> [SELECTED PASSAGE]
══════════════════════════════

People Who Are Employed Fare Better After a Stroke

People Who Are Employed Fare Better After a Stroke

Going back to work can protect your brain from further inflammation and decline.

Suffering from a stroke is scary. Someone in the United States has a stroke every 40 seconds, and according to the CDC, every 4 minutes a person dies from one. Are they all elderly patients? Surprisingly, no. When statistics were last recorded in 2009, 34% of people who were hospitalized for a stroke were less than 65 years old.

So, that’s the bad news. Here’s the good side. New research is showing that if you were employed before and after having your stroke, you’ll experience better long-term recovery.

A study presented by researchers from Tel-Aviv Sorasky Medical Center in Israel at the American Stroke Association’s recent annual International Stroke Conference detailed the work.

Related: This is How Squirrels Can Help Stroke Patients

It was found that people who were unemployed before having a stroke were more than 3 times more likely to develop cognitive decline in the two years following their stroke. Great.

This group was more likely to suffer from many complications. These included higher rates of depression, experience unhealthy brain changes, and have more brain inflammation than those who were employed.

In contrast, those who returned to working after their stroke had lower cognitive decline, and sharper overall thinking.

The study only involved patients who had suffered mild strokes and not severe ones. Nonetheless, it provides some hope.

══════════════════════════════

> [WHAT TO PRODUCE] According to the stroke article, how often does someone in the United States have a stroke?

(Saved data entries)
══════════════════════════════

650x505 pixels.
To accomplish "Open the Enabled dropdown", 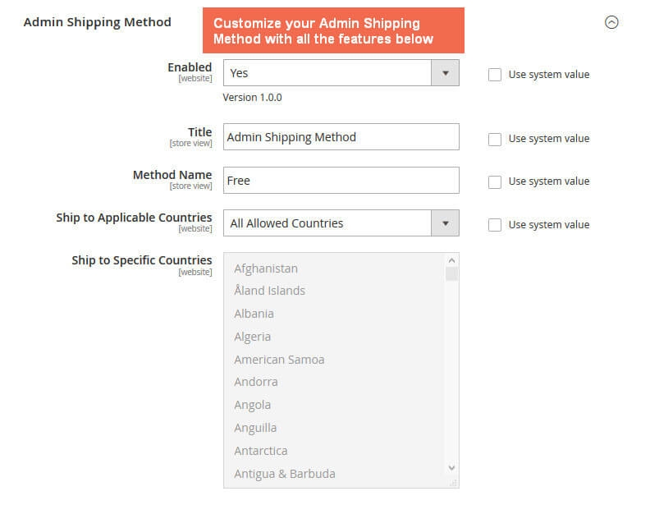I will click(x=341, y=73).
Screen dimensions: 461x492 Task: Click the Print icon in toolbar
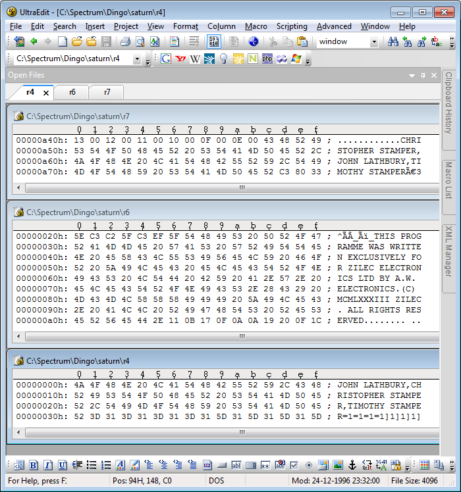125,41
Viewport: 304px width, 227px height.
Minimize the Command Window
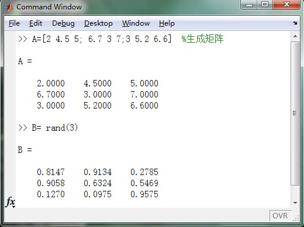249,5
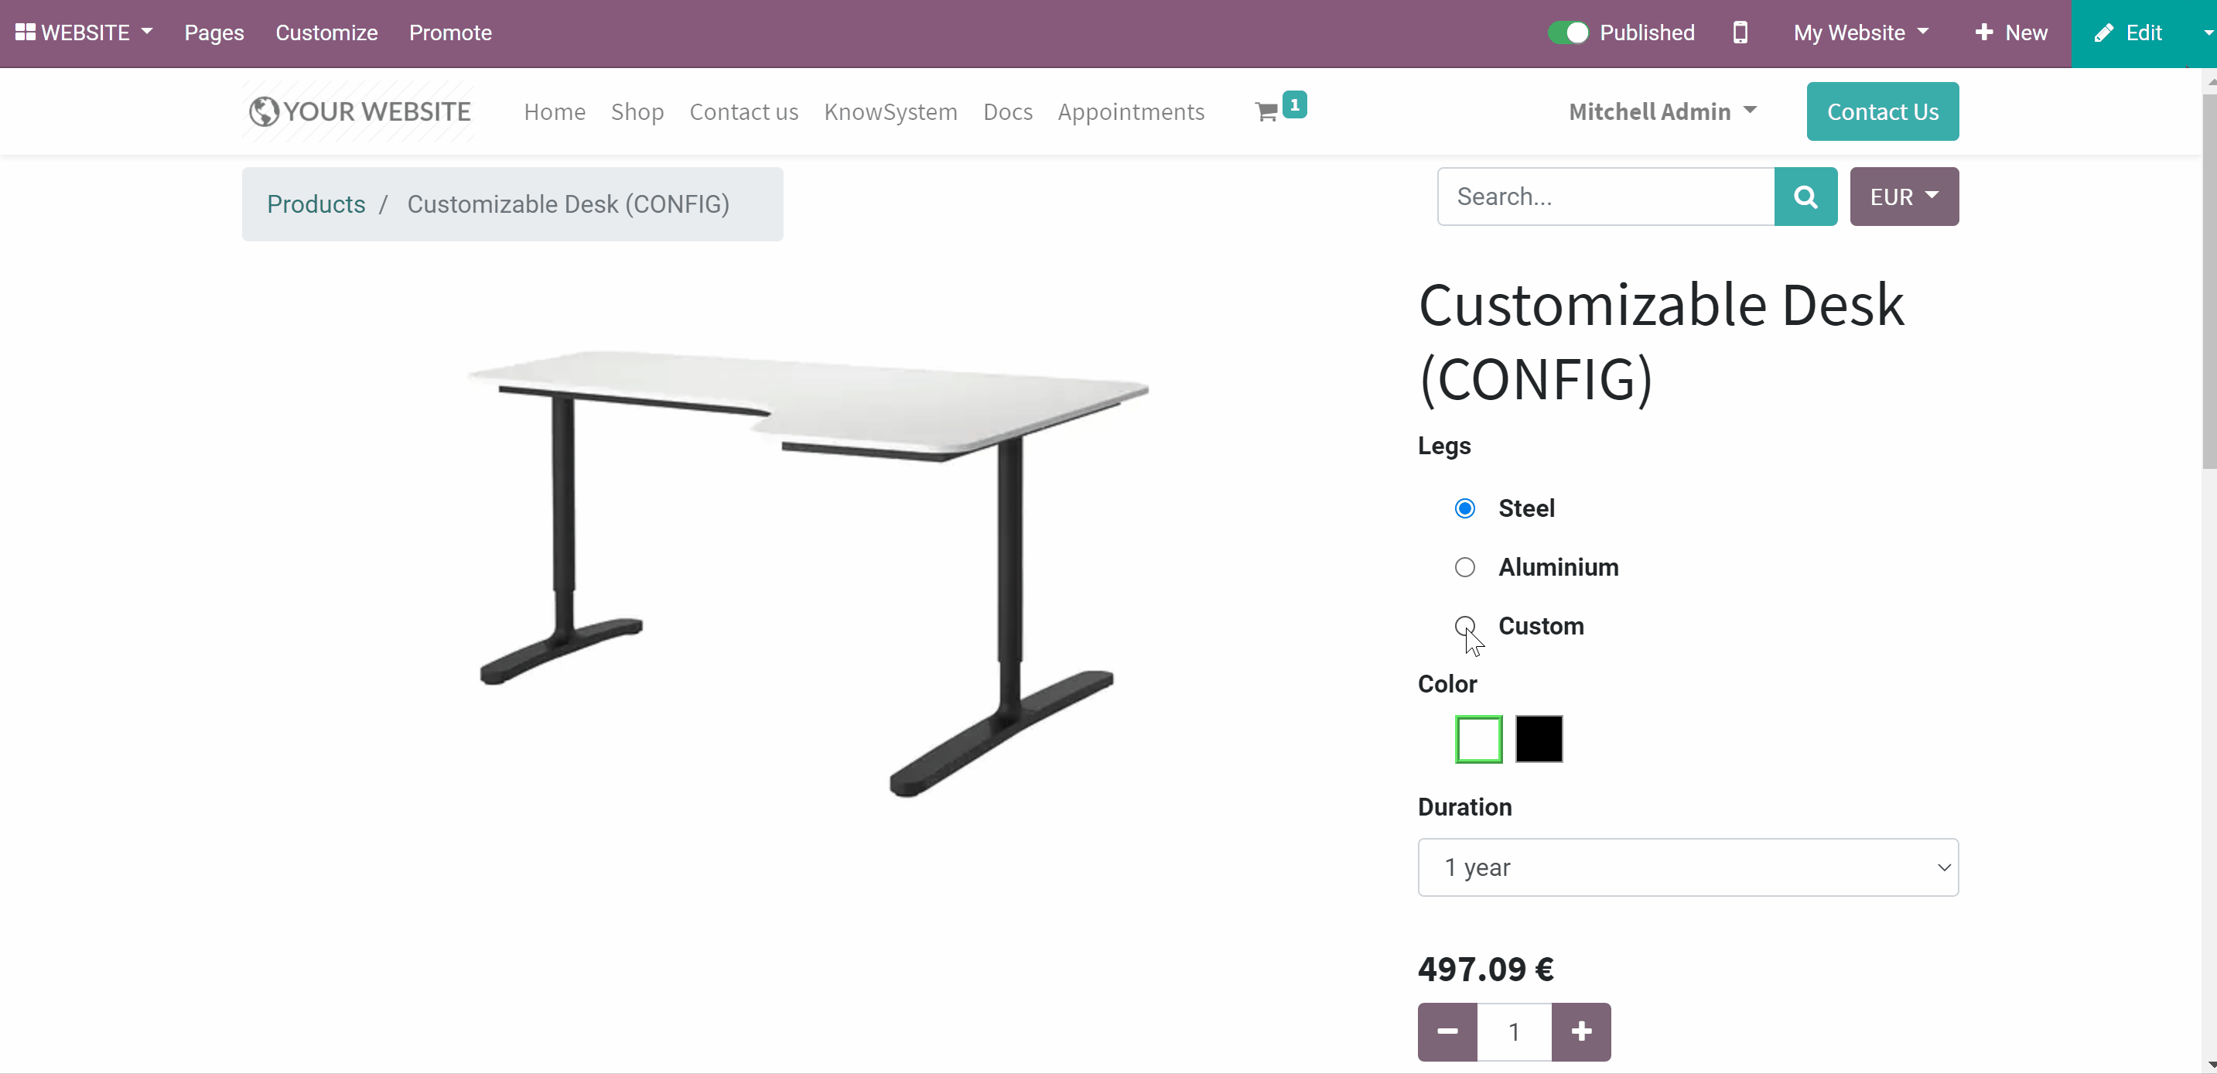Image resolution: width=2217 pixels, height=1074 pixels.
Task: Click the search magnifier button
Action: pyautogui.click(x=1806, y=197)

══════════════════════════════

> [COMPLETED TASK] Every 40 seconds.